Consciousness is physically integrated, and causally active, information encoded in the brain’s global electromagnetic field, according to the conscious electromagnetic information (cemi) field theory developed by University of Surrey’s Professor Johnjoe McFadden.

Early theories on what our consciousness is and how it has been created tended towards the supernatural, suggesting that humans and probably other animals possess an immaterial soul that confers consciousness, thought and free will — capabilities that inanimate objects lack.

Most scientists today have discarded this view, known as dualism, to embrace a ‘monistic’ view of a consciousness generated by the brain itself and its network of billions of nerves.

By contrast, Professor McFadden proposes a scientific form of dualism based on the difference between matter and energy, rather than matter and soul.

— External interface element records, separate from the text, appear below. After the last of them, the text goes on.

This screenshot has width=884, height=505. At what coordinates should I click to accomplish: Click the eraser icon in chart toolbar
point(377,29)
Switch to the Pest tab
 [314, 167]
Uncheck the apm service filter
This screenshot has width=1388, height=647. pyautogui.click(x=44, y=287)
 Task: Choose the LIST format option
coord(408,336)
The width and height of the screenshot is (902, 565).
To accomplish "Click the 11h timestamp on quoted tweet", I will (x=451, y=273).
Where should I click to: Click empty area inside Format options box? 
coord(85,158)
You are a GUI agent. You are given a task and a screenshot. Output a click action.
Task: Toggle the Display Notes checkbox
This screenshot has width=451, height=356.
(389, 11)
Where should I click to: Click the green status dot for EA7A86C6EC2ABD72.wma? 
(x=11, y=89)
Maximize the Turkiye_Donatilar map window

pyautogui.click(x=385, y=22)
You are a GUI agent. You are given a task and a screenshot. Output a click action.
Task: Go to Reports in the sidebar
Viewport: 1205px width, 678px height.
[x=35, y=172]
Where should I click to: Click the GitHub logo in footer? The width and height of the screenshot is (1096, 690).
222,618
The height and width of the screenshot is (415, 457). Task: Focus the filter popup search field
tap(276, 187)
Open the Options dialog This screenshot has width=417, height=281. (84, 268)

His cemi field theory is based on scientific fact: when neurons in the brain and nervous system fire, they not only send the familiar electrical signal down the wire-like nerve fibers, but they also send a pulse of electromagnetic energy into the surrounding tissue.

Such energy is usually disregarded, yet it carries the same information as nerve firings, but as an immaterial wave of energy, rather than a flow of atoms in and out of the nerves.

This electromagnetic field is well-known and is routinely detected by brain-scanning techniques such as electroencephalogram (EEG) and magnetoencephalography (MEG) but has previously been dismissed as irrelevant to brain function.

Instead, Professor McFadden proposes that the brain’s information-rich electromagnetic field is in fact itself the seat of consciousness, driving ‘free will’ and voluntary actions.